Santé

Cinq idées reçues sur la douleur

Longtemps ignorée du corps médical car regardée comme un mal inévitable, la douleur devient peu à peu partie intégrante de l'acte de soin. Toutefois, tant chez les médecins que chez les patients, elle reste sujette aux croyances et aux interprétations. Démêlez le vrai du faux grâce à notre questionnaire.

La douleur… cette sensation pourtant universelle, déjà éprouvée à de multiples reprises par tout un chacun, fait encore aujourd'hui face à une faible considération, et commence tout juste depuis quelques années à être prise en compte et traitée à part entière par la médecine. Il n'existe ainsi à l'heure actuelle aucun outil permettant de la mesurer objectivement. Vous souhaitez tordre le cou aux idées reçues ? Voici cinq mythes sur la douleur dont il faut se débarrasser.

Il n'existe qu'un type de douleur

FAUX : la douleur revêt plusieurs facettes. On peut la catégoriser en fonction de sa durée, en distinguant la douleur aiguë, sorte de signal d'alerte limité dans le temps, localisé et intense, et la douleur chronique, qui dure généralement plusieurs mois voire années. Elle se définit également en fonction de son mécanisme. Ainsi, on différenciera la douleur par excès de nociception, qui résulte de l'atteinte des récepteurs de la douleur, la douleur neuropathique, engendrée par une lésion nerveuse, et la douleur dysfonctionnelle, qui résulte d'un problème au niveau des voies de transmission du message douloureux.

Les bébés ne ressentent pas la douleur

FAUX : pendant de nombreuses années, la science a soutenu que le système nerveux du nourrisson était incapable de transmettre les messages de douleur. Il faudra attendre 1987 pour que la preuve du contraire soit faite grâce aux travaux du docteur en pédiatrie Kanwaljeet Anand. La cause : l'enfant ne pouvant pas exprimer lui-même l'intensité de sa douleur, son évaluation est mesurée par autrui de manière subjective, et de ce fait, elle est souvent sous-évaluée. En réalité, la réponse nociceptive devient fonctionnelle dès que le fœtus est âgé d'environ 30 semaines. Les individus de tous âges ont ainsi la capacité de ressentir la souffrance.

Seul un traitement médicamenteux peut soulager la douleur

FAUX : certes, les médicaments de type antalgique peuvent diminuer ou supprimer la sensation douloureuse, en bloquant la transmission du signal nerveux. Toutefois, ils ne sont pas les seuls à agir efficacement. Les soins physiques comme la kinésithérapie, l'ostéopathie, la balnéothérapie ou encore la psychomotricité sont depuis longtemps reconnus pour soulager les troubles musculo-squelettiques.
Les médecines douces, telles que la phytothérapie ou même l'hypnose – de plus en plus plébiscitée en chirurgie – se révèlent également utiles, notamment lorsqu'il s'agit de calmer l'anxiété et le stress chronique. Enfin, des méthodes moins conventionnelles, comme le chant, l'art-thérapie et les massages peuvent aider les patients à se sentir mieux.
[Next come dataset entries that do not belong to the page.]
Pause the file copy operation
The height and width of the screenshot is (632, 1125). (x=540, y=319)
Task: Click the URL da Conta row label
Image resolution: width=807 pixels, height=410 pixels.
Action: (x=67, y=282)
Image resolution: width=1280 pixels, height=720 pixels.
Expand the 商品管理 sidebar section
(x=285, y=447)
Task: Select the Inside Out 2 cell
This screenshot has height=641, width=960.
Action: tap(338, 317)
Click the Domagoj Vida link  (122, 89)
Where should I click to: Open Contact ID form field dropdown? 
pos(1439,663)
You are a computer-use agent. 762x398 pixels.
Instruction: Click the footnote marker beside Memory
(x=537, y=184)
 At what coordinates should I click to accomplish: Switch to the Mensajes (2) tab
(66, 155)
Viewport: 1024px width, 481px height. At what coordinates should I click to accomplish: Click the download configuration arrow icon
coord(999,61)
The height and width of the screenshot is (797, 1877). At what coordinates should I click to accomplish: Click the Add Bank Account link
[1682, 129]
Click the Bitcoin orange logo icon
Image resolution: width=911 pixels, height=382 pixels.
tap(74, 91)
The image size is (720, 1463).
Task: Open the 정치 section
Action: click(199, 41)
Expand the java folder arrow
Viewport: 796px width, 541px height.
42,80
Les opiacés provoquent une forte addiction

VRAI ET FAUX : les médicaments antidouleur ne sont pas à prendre à la légère et doivent impérativement être prescrits par un médecin. Ils peuvent engendrer de nombreux effets secondaires indésirables et potentiellement dangereux, comme la somnolence ou des nausées, et créer des dépendances. Toutefois, avec le bon dosage, les risques sont très faibles, y compris pour les antidouleurs puissants comme la morphine. Si vous êtes inquiet, n'hésitez pas à en discuter avec l'équipe médicale qui vous suit. Elle pourra, par exemple, mettre en place un système de rotation des opioïdes, pour éviter l'accoutumance.

Nous percevons tous la douleur de la même manière

FAUX : nous ne sommes pas tous égaux devant la douleur. Notre corps va en effet réagir différemment en fonction de plusieurs critères tels que l'âge, mais aussi le sexe ou la culture. Ainsi, les femmes ont généralement une tolérance à la douleur plus élevée que leurs homologues masculins.